### YOUR INSTRUCTIONS
Rewrite the passage of the forum thread on OS X and viruses starting with "Originally posted by Amorph" and going on through "just about anything.", changing "WinXP" to "Windows XP".

### EXCERPT TO READ
____

OS X inherently virus-proof?



  • Reply 21 of 22
    amorphamorph Posts: 7,112member

    Originally posted by dfiler

    That is, unless the virus interacts with a root process which doesn't truncate input properly...

    Yup. The UNIX worm lives on. The C89 committee should have gotten rid of gets() while they had the chance to*.

    However, given that it's not at all easy to find buffer overruns relative to the huge neon signs pointing at gaping holes in Windows, and given that it's generally very easy to fix them, this is a much smaller problem. It's a problem, for sure, but not a big one. Also, if the only way to get to the root process is by having the user deliberately execute an application and then type in their administrator password, it's something of a non-issue. The UNIX worm exploited a really obvious buffer overrun in the password field at login.

    The last really serious hole in Apple's security was in Software Update, where there was a way for a third party to spoof Apple's update server. Apple squashed that one pretty quickly too.

    * For non-programmers: In C, you have to reserve a space of a fixed size, called a buffer, in order to store data like strings and lists of numbers. You write to this buffer by starting at the address in memory of the beginning and adding an offset of zero or more depending on where in the buffer you want to write the data - and, for performance reasons, C does not check to make sure this offset is within the buffer! So you can allocate, say, 9 characters to store a password (UNIX passwords are historically 8 characters long, and C requires a terminating nul character), and you can write a loop that reads in 15 characters and writes them to the 9 characters you allocated... and which writes the last 6 characters into whatever memory happens to be nearby, and C won't even blink. For that matter, you can write to memory you haven't reserved at all and C won't blink, although the resulting code might trip any memory protection the OS maintains.

    Now, to add insult to injury, C included a function called gets(), for "get string", which would read in a string of arbitrary length (that the user had typed in, usually) and write it into a buffer - without checking that the buffer was big enough, or even that there was a buffer there! Older UNIXen used gets() to retrieve passwords at login, so there was this huge gaping vulnerability where a cracker could login except with an 8 character password followed by a string of executable code, which gets() would dutifully write into the memory beyond that allocated for the password. Then all the worm had to do was see to it that the OS got a pointer to that code, and it would execute.

    Needless to say, gets() has been purged from UNIX code, and from most C code as well. But it's still part of C, and any time you hear about a buffer overrun (or underrun - C doesn't prevent you from writing before the beginning of a buffer either!) the problem is essentially that some bit of code made the same mistake that gets() makes, not checking to make sure that there's been enough room reserved to store the data it's handling.
  • Reply 22 of 22
    dfilerdfiler Posts: 3,420member

    Originally posted by Amorph

    Also, if the only way to get to the root process is by having the user deliberately execute an application and then type in their administrator password, it's something of a non-issue.

    True... Microsoft has made some rather dubious decisions with regards to this topic. Most users with their own desktop at home or in the office tend to use an administrative account as their normal login. With OS X, this is relatively benign as su-esque things still require a password. Yet, with WinXP, this isn't true, once you?ve logged in, programs running under your normal (admin) login can stomp all over just about anything.

    Also, windows has placed much more in the kernel space than OS X. It is a tradeoff in which MS chose to accelerate much of the windowing system by sacrificing security.

____

### DATA EXCERPTS
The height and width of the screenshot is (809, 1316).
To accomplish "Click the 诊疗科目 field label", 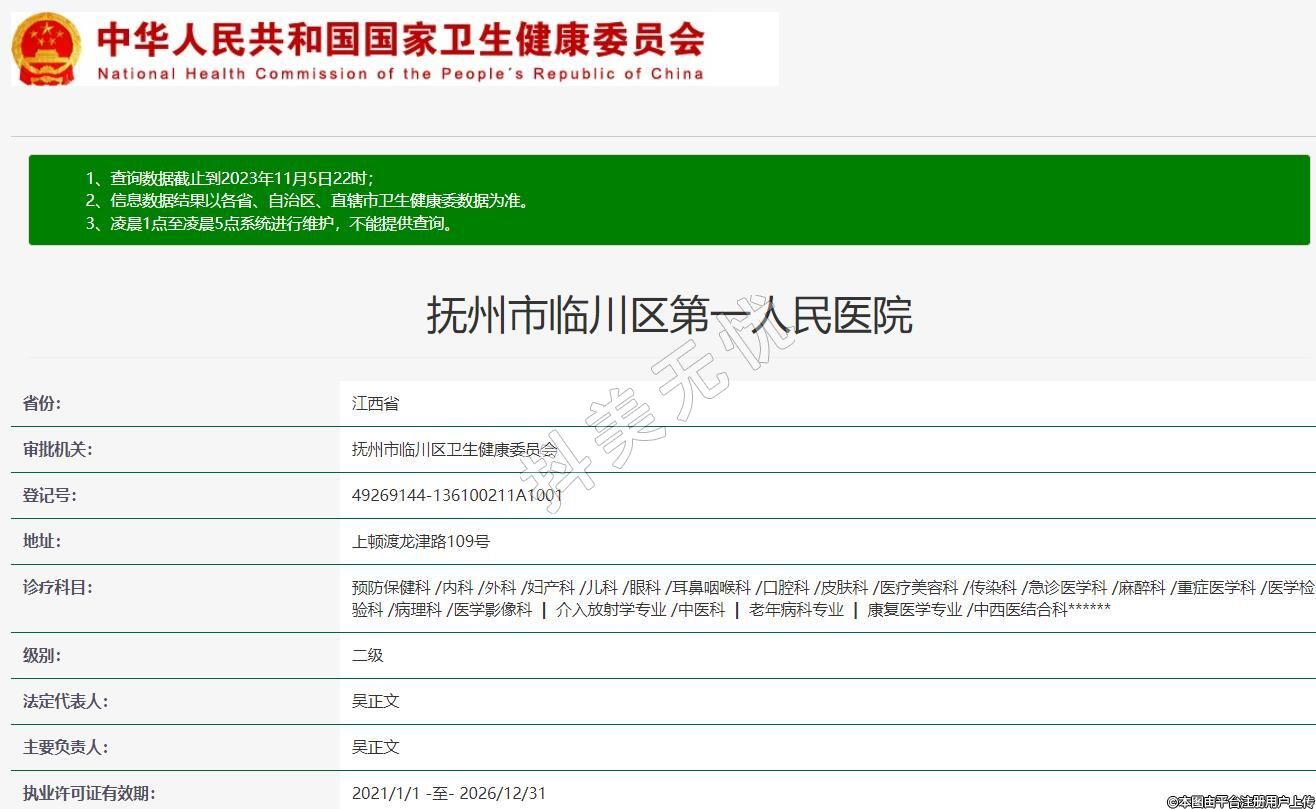I will click(57, 587).
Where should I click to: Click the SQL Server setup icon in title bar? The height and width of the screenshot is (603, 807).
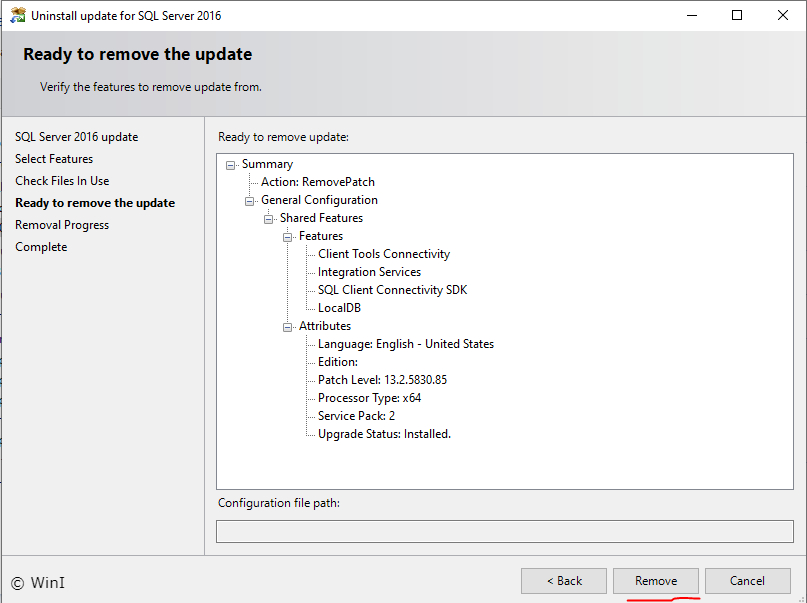(17, 15)
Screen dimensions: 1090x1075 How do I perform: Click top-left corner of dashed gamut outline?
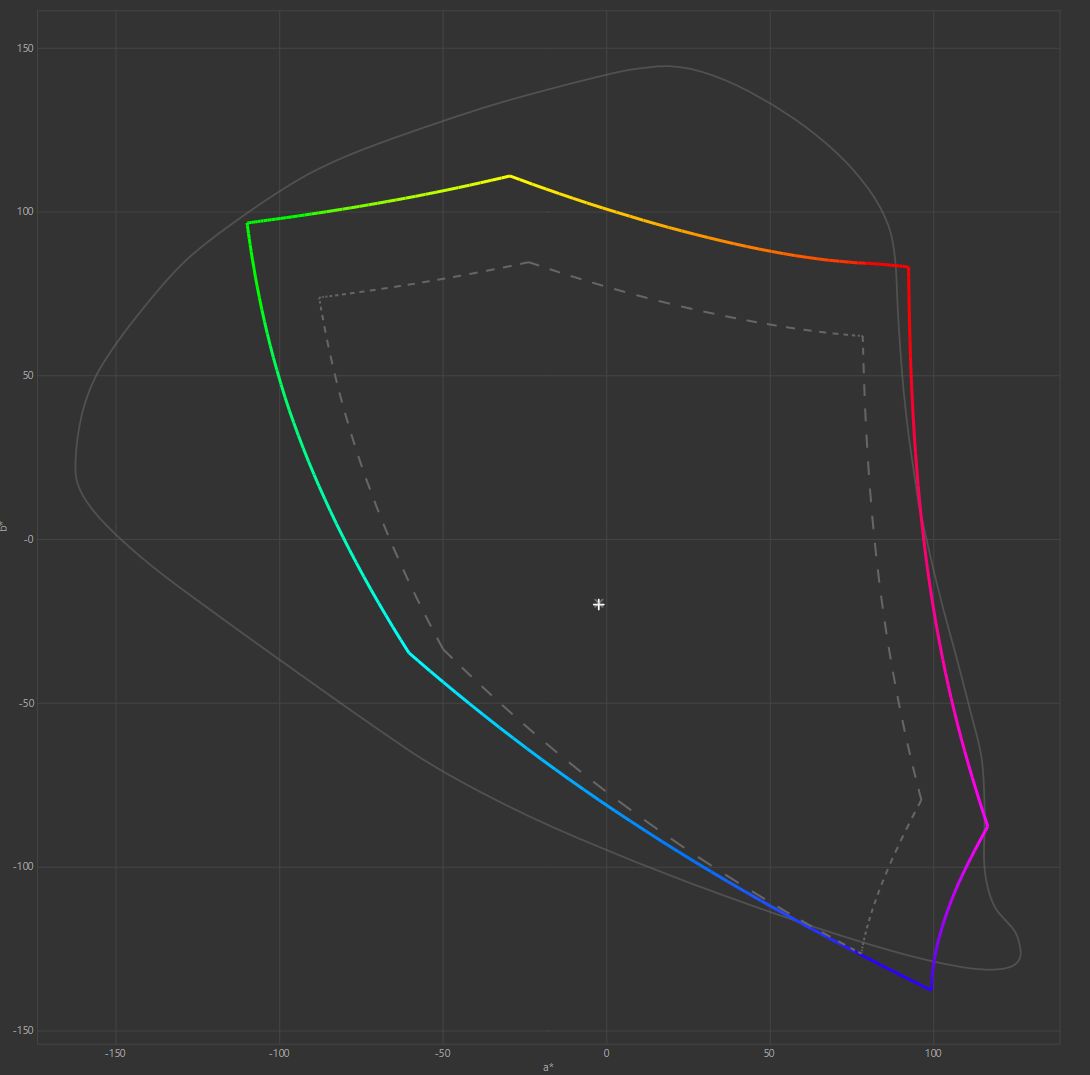point(319,297)
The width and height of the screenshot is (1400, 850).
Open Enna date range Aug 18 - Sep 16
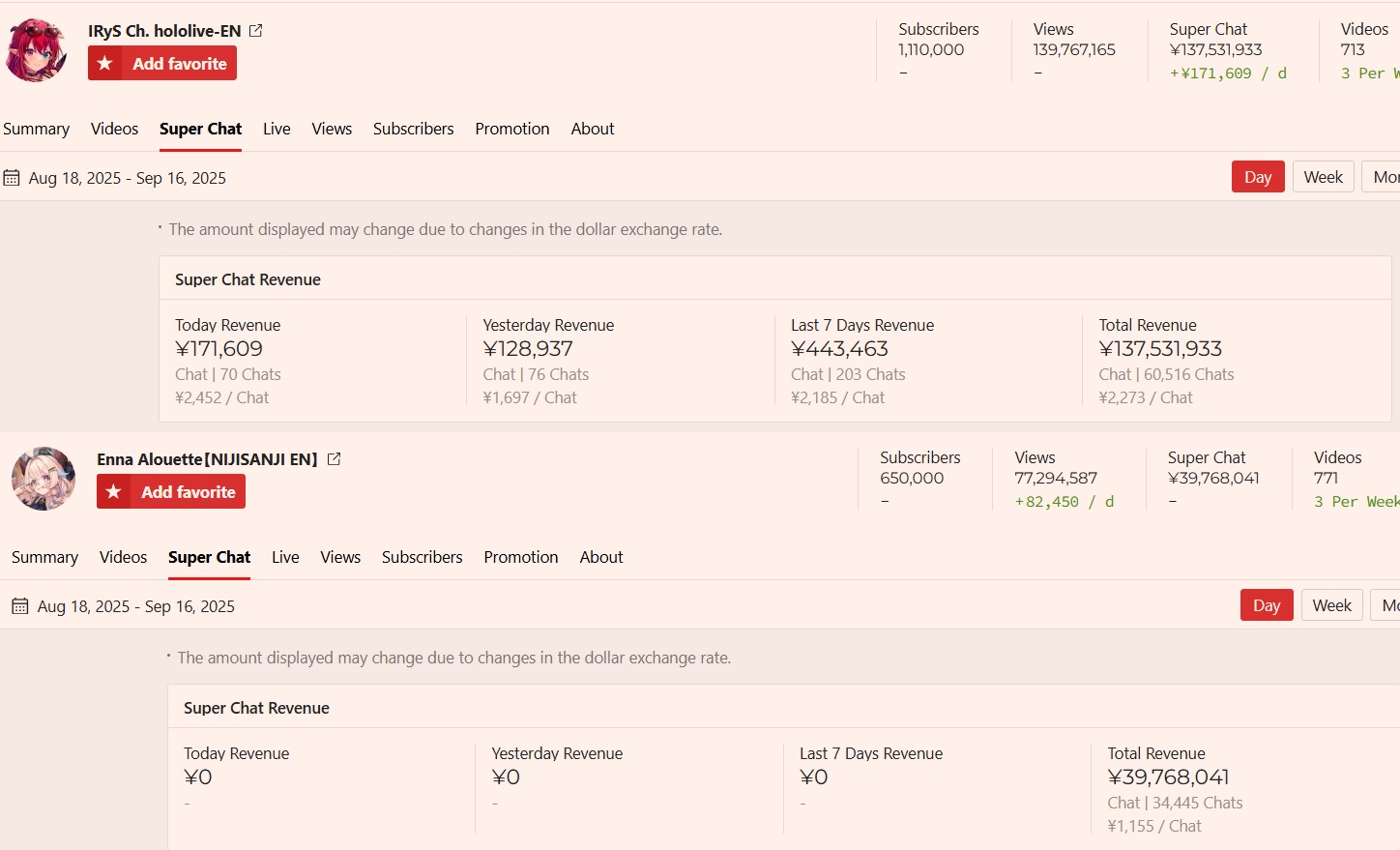coord(136,606)
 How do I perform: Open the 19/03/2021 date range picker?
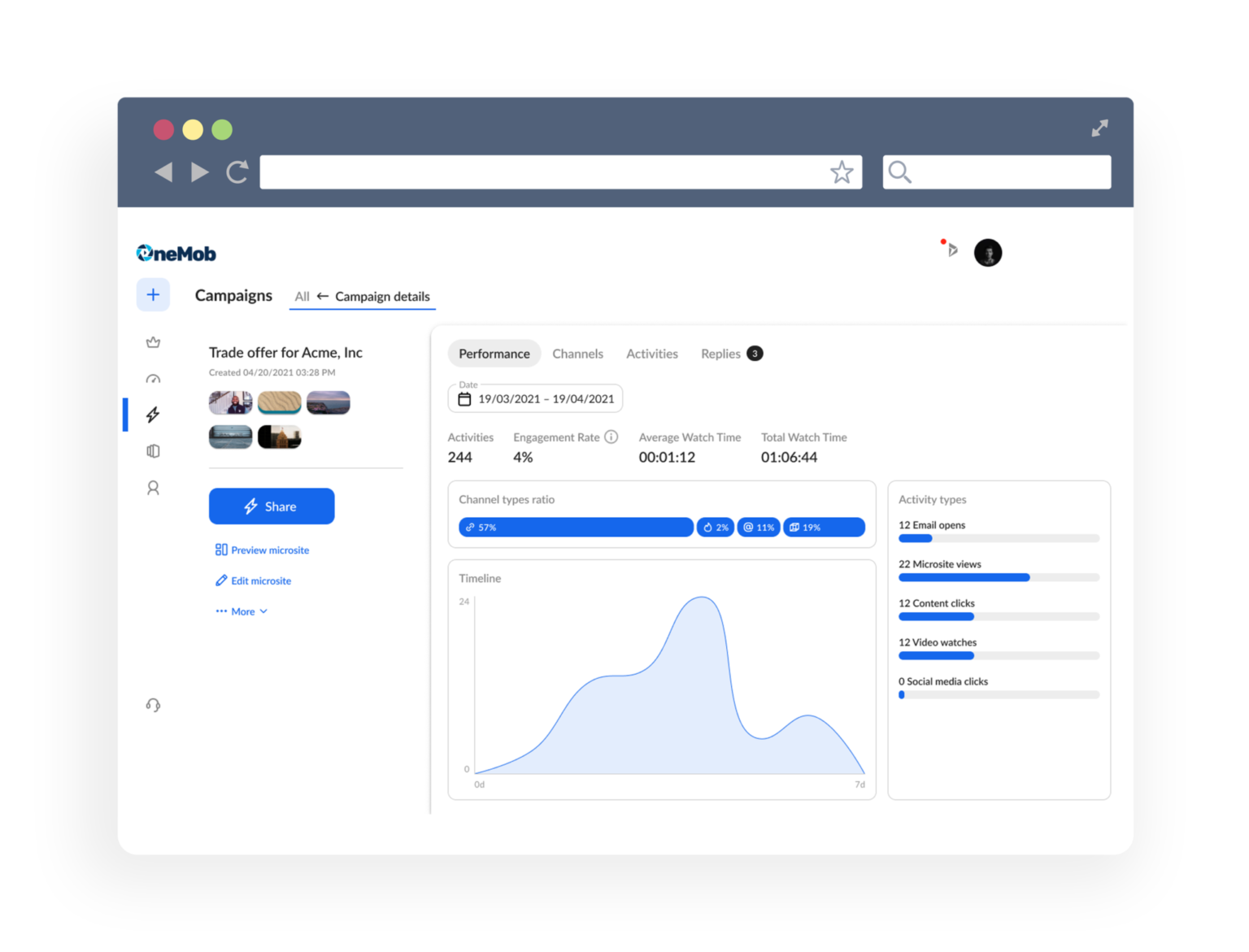[x=546, y=398]
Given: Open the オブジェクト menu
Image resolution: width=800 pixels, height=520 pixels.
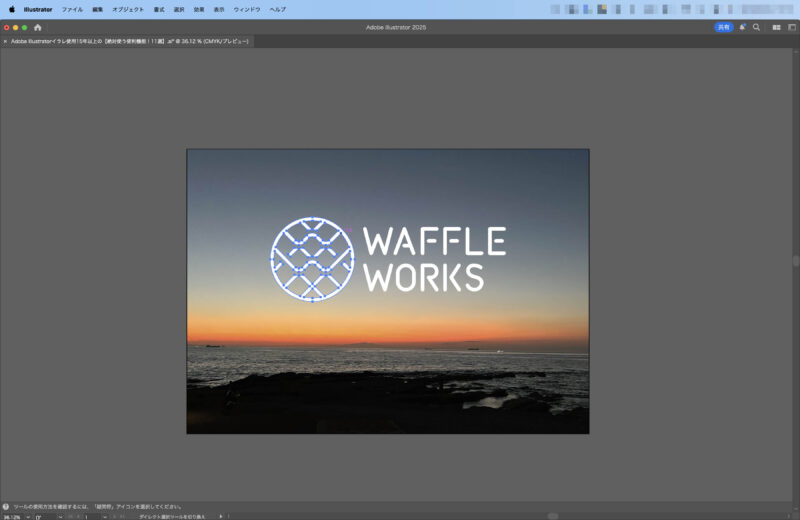Looking at the screenshot, I should 127,9.
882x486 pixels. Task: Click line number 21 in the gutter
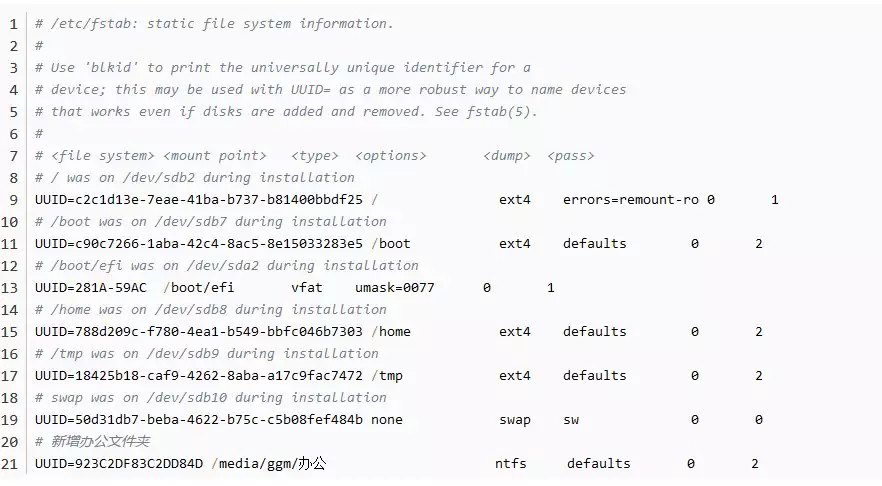tap(11, 463)
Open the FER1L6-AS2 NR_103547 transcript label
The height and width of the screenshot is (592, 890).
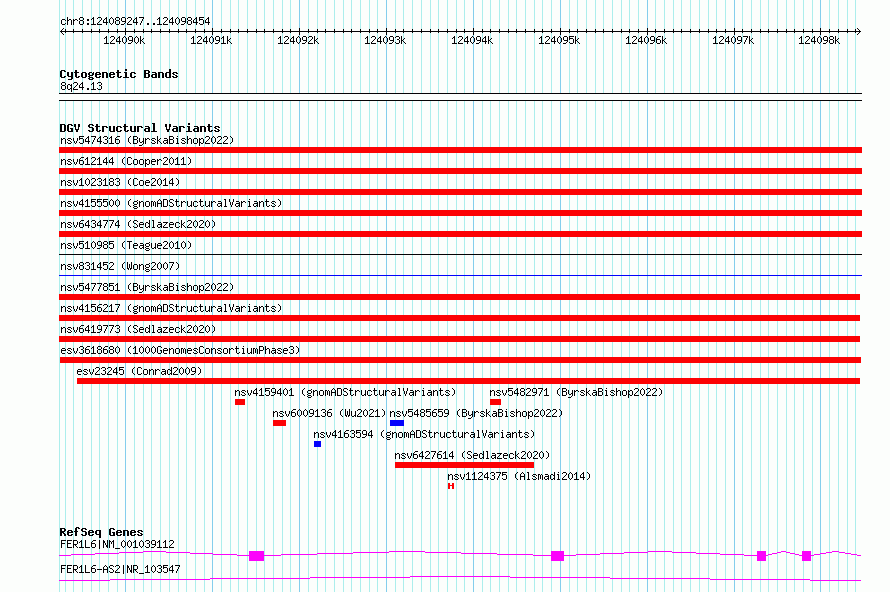[120, 569]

____

### WRITTEN SOLUTION
Originally posted by Amorph

    Also, if the only way to get to the root process is by having the user deliberately execute an application and then type in their administrator password, it's something of a non-issue.

    True... Microsoft has made some rather dubious decisions with regards to this topic. Most users with their own desktop at home or in the office tend to use an administrative account as their normal login. With OS X, this is relatively benign as su-esque things still require a password. Yet, with Windows XP, this isn't true, once you?ve logged in, programs running under your normal (admin) login can stomp all over just about anything.